> **What you have to do**
The line that contains "Click the blue help question mark icon" marks the start. Please set it down, with every later line of the data, exactly and without pictures.

> **Records supplied**
╔══
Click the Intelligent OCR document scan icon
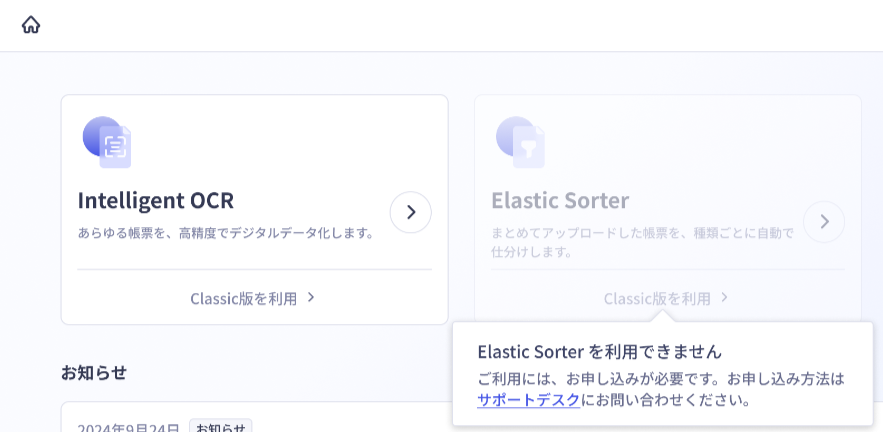 [107, 142]
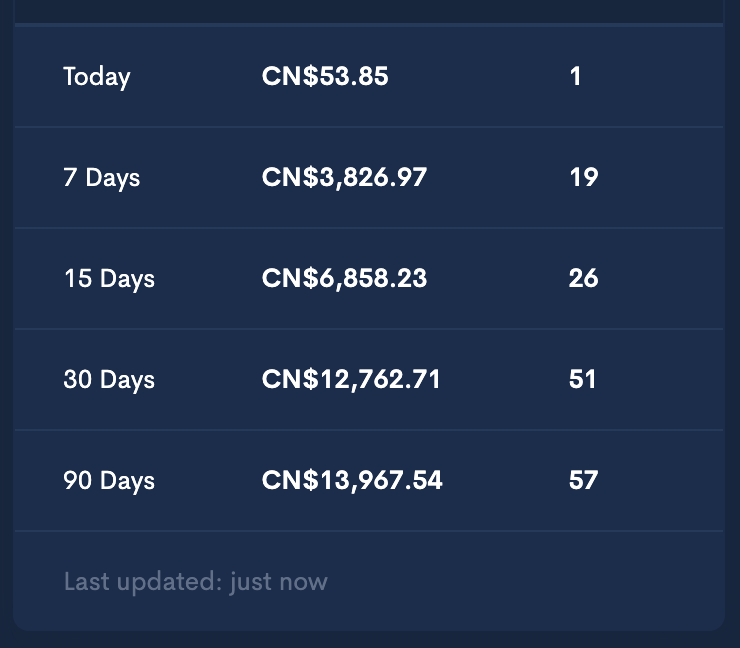The image size is (740, 648).
Task: Select the 7 Days row label
Action: tap(102, 178)
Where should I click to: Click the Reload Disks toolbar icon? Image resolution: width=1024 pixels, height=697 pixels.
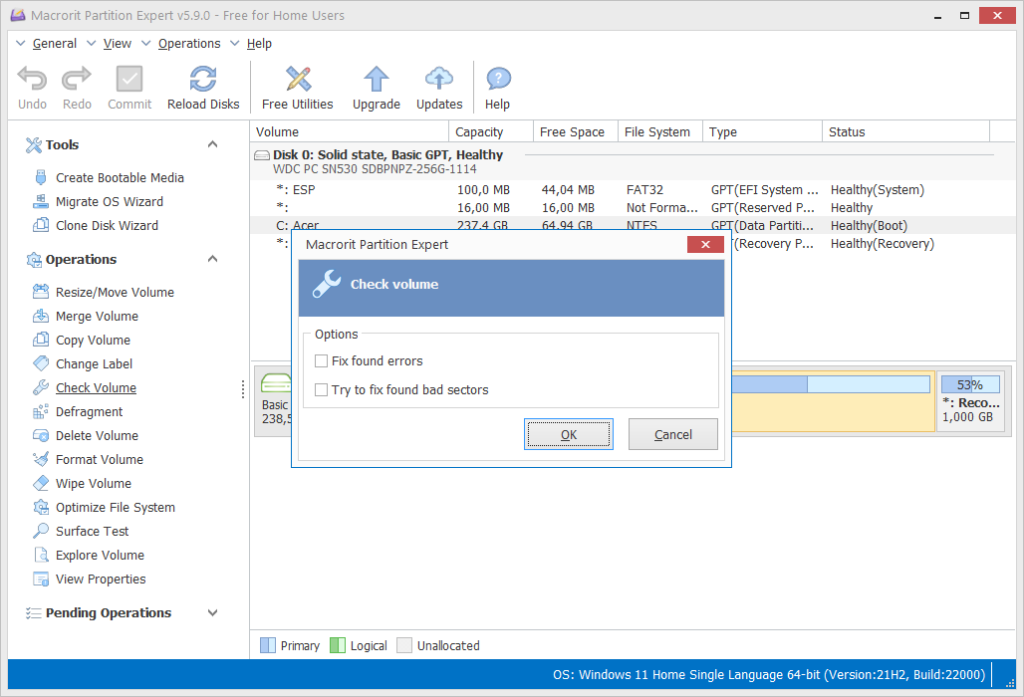pos(202,86)
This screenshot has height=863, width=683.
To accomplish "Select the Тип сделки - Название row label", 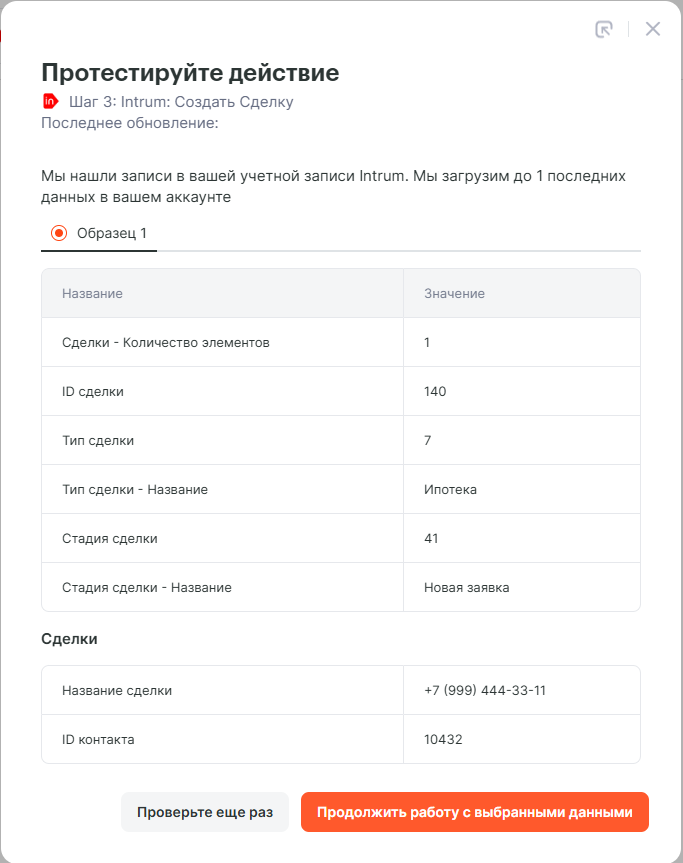I will pos(134,489).
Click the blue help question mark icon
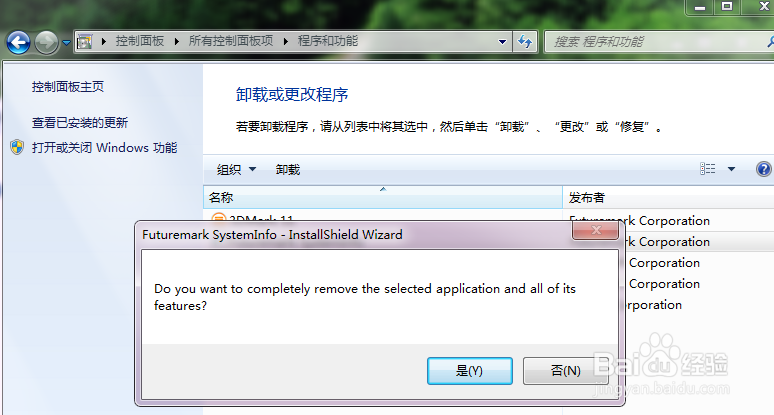This screenshot has width=774, height=415. [764, 169]
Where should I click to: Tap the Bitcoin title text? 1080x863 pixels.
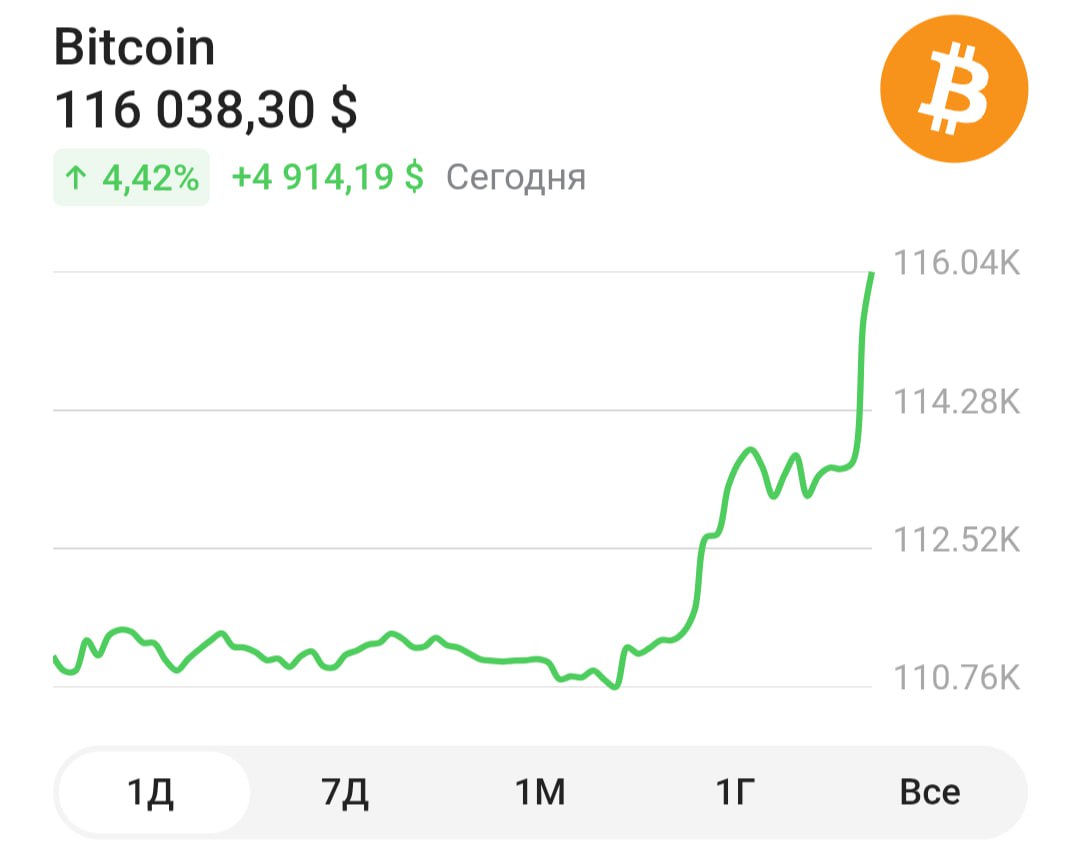[134, 47]
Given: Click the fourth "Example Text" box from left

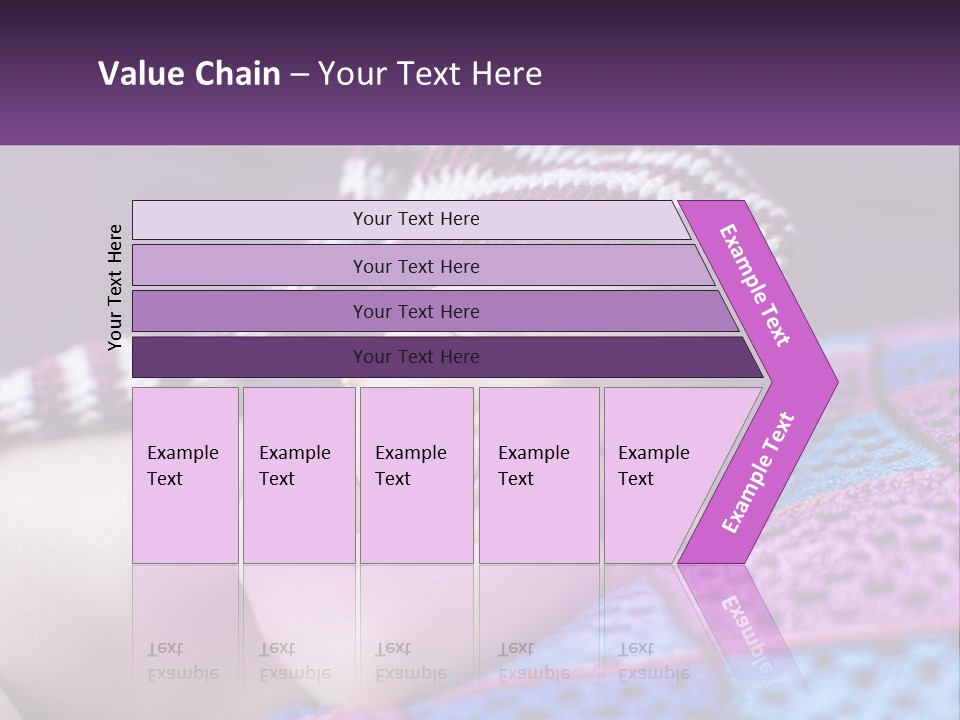Looking at the screenshot, I should pos(539,475).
╚══
> **Answer box**
Click the blue help question mark icon
This screenshot has width=774, height=415. [764, 169]
Where should I click to: Tap the Bitcoin title text? 1080x863 pixels.
[134, 47]
Given: Click the fourth "Example Text" box from left

Looking at the screenshot, I should pos(539,475).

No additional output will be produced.